WHAT TO DO: Search the entries for the string "pixels" and give the number of lines that hold it, nothing more.

—————

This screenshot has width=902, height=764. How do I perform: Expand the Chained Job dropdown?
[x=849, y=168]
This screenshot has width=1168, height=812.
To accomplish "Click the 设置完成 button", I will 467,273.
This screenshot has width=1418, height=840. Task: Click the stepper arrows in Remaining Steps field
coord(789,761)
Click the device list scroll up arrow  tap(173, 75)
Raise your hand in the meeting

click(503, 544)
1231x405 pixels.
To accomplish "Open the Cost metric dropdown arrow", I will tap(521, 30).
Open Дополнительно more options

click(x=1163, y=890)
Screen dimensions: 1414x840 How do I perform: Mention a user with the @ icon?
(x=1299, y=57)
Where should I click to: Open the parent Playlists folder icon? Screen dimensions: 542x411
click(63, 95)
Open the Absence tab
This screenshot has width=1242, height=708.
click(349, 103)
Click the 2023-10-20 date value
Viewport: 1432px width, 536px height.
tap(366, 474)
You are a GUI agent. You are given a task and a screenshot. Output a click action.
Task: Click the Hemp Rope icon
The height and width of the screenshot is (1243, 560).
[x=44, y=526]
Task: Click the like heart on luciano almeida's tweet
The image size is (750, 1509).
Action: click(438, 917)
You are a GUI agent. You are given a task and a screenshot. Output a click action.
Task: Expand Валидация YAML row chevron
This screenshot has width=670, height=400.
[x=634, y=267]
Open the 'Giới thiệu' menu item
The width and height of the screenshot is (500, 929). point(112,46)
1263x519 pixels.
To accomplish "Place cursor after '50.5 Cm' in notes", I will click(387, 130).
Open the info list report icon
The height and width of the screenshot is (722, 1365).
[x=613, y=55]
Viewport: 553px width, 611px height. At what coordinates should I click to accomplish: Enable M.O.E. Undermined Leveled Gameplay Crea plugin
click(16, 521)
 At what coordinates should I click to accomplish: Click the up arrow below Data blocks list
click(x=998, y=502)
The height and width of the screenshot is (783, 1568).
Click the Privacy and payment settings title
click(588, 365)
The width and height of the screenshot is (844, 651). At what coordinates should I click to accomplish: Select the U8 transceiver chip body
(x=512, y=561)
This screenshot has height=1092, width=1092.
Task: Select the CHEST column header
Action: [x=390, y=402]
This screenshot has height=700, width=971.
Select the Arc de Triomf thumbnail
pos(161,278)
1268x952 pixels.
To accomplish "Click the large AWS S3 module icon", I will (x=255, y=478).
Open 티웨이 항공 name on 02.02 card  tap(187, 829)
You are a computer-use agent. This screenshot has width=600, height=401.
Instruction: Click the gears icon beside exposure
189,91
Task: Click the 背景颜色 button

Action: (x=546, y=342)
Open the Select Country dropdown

—————

ANSWER BOX: 3